- Civil War era Army Medal of Honor
- Born: April 1839 Ireland
- Died: August 6, 1878 (aged 39)
- Buried: Cypress Hills Cemetery Brooklyn, New York, US
- Allegiance: United States of America
- Branch: United States Army
- Service years: 1861 - 1865
- Rank: First Lieutenant
- Unit: Company C, 2nd New York Volunteer Cavalry Regiment
- Conflicts: American Civil War Battle of Sayler's Creek;
- Awards: Medal of Honor

= James H. Gribben =

James Henry Gribben (April 1839 - August 6, 1878) was an American soldier who fought in the American Civil War. Gribben received his country's highest award for bravery during combat, the Medal of Honor. Gribben's medal was won for capturing the flag of the Confederate 12th Virginia Infantry at the Battle of Sayler's Creek in Virginia on April 6, 1865. He was honored with the award on May 3, 1865.

Gribben was born in Ireland. He joined the US Army from New York City in September 1861, and was discharged in June 1865. He was buried at Cypress Hills Cemetery in Brooklyn. Green-Wood Cemetery was mistakenly recorded on his death certificate.
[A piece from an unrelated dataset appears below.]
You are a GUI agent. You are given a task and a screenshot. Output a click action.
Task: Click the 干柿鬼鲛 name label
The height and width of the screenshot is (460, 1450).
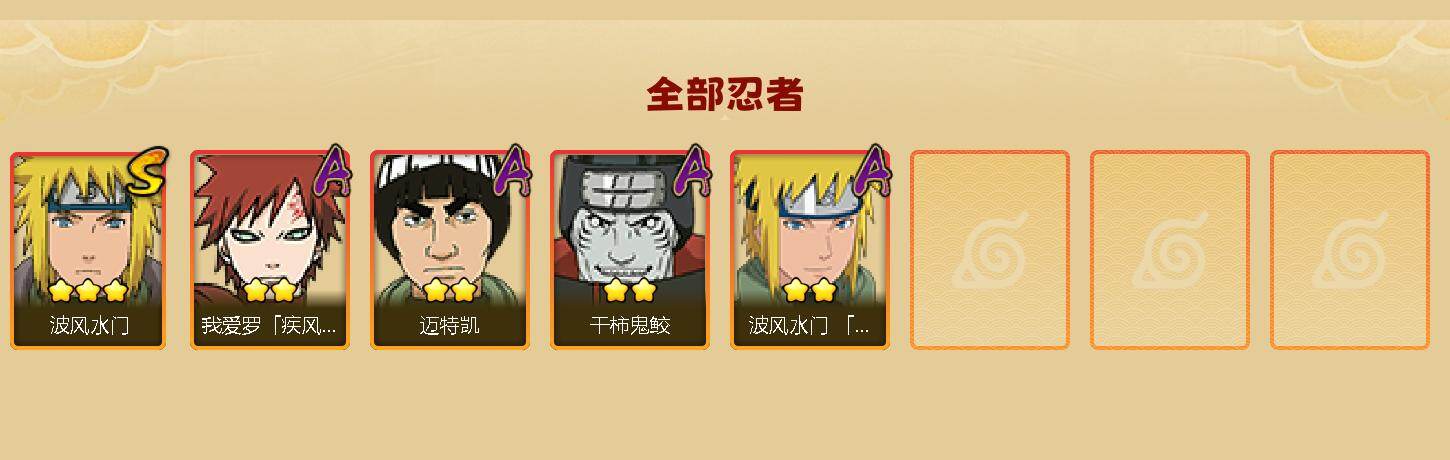click(x=629, y=326)

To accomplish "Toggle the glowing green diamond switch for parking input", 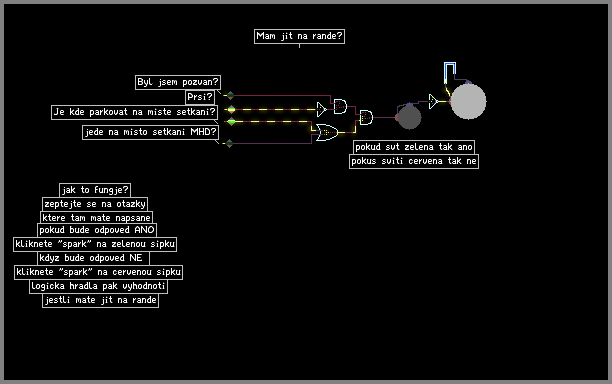I will 231,121.
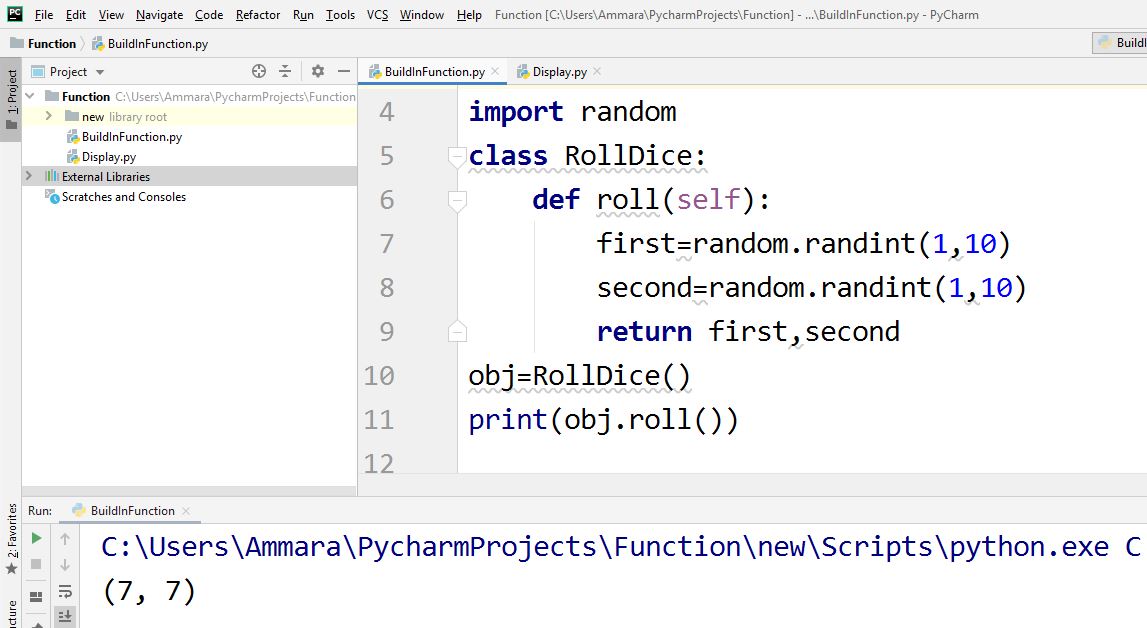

==Medal of Honor citation==

The President of the United States of America, in the name of Congress, takes pleasure in presenting the Medal of Honor to First Lieutenant (Cavalry) James H. Gribben, United States Army, for extraordinary heroism on 6 April 1865, while serving with Company C, 2d New York Cavalry, in action at Deatonsville (Sailor's Creek), Virginia, for capture of flag of 12th Virginia Infantry (Confederate States of America).